• **PROBLEM DESCRIPTION**: Using the data below, output the first line and every line after it up to and including the line containing "Click the green Share", exactly as written and with nothing added.

START DATASET RECORDS

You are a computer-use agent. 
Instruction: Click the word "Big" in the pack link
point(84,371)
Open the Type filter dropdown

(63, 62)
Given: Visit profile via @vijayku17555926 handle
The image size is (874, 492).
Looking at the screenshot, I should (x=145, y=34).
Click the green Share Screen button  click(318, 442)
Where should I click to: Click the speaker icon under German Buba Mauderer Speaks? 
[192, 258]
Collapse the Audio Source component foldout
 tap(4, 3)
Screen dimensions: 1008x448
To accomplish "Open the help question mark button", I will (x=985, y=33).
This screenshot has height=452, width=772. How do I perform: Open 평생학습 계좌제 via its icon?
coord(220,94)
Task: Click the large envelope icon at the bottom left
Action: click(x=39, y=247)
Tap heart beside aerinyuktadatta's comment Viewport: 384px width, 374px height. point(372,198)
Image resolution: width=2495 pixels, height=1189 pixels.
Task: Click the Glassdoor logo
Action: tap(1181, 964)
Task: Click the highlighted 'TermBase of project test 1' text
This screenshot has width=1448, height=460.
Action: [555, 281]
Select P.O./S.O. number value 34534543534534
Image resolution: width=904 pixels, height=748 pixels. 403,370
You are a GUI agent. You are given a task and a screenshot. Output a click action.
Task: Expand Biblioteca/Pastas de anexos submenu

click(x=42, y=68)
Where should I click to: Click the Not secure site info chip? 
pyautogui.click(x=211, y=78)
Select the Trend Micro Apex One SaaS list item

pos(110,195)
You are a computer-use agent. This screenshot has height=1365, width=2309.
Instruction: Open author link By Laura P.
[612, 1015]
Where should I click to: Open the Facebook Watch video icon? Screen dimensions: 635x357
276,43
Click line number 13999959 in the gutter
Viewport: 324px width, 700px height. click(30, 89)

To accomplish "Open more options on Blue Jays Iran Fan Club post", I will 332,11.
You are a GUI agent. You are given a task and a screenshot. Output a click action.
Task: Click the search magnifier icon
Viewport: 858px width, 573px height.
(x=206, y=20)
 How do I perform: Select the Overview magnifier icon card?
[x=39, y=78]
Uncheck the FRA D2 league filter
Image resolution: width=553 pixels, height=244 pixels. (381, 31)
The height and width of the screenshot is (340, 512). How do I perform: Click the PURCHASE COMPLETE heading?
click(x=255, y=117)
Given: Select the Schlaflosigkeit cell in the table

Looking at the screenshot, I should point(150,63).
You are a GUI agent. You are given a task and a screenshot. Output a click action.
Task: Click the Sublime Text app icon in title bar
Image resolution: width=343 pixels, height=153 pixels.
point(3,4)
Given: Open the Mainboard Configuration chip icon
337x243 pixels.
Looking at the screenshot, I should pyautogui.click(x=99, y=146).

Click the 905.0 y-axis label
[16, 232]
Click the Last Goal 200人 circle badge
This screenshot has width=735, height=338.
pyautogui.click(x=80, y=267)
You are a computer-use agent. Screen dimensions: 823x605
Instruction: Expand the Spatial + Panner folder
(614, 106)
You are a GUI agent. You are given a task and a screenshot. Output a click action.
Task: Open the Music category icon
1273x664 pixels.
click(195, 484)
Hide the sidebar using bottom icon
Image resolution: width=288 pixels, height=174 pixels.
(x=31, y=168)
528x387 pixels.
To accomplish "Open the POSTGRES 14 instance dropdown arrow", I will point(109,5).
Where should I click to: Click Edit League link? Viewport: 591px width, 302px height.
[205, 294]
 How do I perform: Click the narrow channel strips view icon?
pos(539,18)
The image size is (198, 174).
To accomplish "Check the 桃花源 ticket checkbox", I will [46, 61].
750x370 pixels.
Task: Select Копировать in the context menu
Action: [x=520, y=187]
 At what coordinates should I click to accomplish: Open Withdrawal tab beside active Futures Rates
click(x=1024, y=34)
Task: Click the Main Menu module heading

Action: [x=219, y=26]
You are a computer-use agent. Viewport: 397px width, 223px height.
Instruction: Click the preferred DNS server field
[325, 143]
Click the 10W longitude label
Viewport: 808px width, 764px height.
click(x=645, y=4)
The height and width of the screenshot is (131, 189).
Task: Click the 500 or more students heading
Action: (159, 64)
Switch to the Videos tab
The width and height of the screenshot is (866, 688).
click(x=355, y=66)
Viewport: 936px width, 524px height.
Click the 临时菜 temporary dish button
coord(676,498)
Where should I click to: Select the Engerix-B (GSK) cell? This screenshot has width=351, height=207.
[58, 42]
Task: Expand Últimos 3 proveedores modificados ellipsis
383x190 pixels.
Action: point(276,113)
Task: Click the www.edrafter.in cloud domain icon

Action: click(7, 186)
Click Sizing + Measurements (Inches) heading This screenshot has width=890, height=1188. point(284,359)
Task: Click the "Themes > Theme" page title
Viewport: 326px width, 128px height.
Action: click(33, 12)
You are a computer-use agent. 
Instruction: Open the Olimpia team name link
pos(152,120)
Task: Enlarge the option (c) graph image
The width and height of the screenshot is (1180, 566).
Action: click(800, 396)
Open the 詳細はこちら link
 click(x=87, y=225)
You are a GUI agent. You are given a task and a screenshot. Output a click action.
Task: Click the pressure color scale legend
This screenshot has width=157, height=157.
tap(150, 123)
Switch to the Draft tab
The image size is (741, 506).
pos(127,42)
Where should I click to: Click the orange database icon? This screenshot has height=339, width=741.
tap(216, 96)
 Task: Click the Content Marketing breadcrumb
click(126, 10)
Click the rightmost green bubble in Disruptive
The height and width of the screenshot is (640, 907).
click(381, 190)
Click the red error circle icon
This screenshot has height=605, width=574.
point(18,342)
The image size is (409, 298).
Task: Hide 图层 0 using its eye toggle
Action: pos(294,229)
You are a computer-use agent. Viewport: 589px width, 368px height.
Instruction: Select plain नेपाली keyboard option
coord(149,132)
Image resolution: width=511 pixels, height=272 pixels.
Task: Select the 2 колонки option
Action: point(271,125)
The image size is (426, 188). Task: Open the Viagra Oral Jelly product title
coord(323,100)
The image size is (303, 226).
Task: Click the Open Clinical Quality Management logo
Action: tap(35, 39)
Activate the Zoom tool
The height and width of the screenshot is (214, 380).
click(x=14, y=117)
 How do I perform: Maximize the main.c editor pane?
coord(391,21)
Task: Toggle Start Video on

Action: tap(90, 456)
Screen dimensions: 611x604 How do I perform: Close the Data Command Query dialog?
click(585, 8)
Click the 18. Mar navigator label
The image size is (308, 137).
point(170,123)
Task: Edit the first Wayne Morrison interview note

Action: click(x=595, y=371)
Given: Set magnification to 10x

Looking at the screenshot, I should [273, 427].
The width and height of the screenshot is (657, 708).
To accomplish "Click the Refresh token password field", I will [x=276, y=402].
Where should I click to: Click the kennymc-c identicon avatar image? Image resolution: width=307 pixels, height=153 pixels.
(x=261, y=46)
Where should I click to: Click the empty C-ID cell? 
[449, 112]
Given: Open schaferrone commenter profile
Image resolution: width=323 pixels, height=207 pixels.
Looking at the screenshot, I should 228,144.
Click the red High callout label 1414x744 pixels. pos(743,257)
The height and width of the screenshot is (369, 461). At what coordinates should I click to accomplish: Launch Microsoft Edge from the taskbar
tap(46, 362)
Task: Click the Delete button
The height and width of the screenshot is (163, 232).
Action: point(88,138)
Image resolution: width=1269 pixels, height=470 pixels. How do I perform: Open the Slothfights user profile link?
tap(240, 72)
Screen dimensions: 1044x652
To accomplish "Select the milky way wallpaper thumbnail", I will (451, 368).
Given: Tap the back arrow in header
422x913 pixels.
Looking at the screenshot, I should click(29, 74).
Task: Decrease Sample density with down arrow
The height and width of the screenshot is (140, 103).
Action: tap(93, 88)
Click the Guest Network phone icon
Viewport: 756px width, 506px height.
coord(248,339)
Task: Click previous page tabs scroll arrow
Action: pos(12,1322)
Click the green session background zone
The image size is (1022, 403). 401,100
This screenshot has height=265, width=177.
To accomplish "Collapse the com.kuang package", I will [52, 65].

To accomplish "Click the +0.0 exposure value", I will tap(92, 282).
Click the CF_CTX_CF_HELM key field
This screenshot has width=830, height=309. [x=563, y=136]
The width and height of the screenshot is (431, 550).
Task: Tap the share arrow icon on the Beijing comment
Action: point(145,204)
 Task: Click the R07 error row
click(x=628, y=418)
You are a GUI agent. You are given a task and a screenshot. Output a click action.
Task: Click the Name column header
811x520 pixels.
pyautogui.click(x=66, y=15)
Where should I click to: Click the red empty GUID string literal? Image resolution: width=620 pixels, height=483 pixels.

END DATASET RECORDS

• **EXERCISE OUTPUT**:
You are a computer-use agent. 
Instruction: Click the word "Big" in the pack link
point(84,371)
Open the Type filter dropdown

(63, 62)
Given: Visit profile via @vijayku17555926 handle
The image size is (874, 492).
Looking at the screenshot, I should (x=145, y=34).
Click the green Share Screen button  click(318, 442)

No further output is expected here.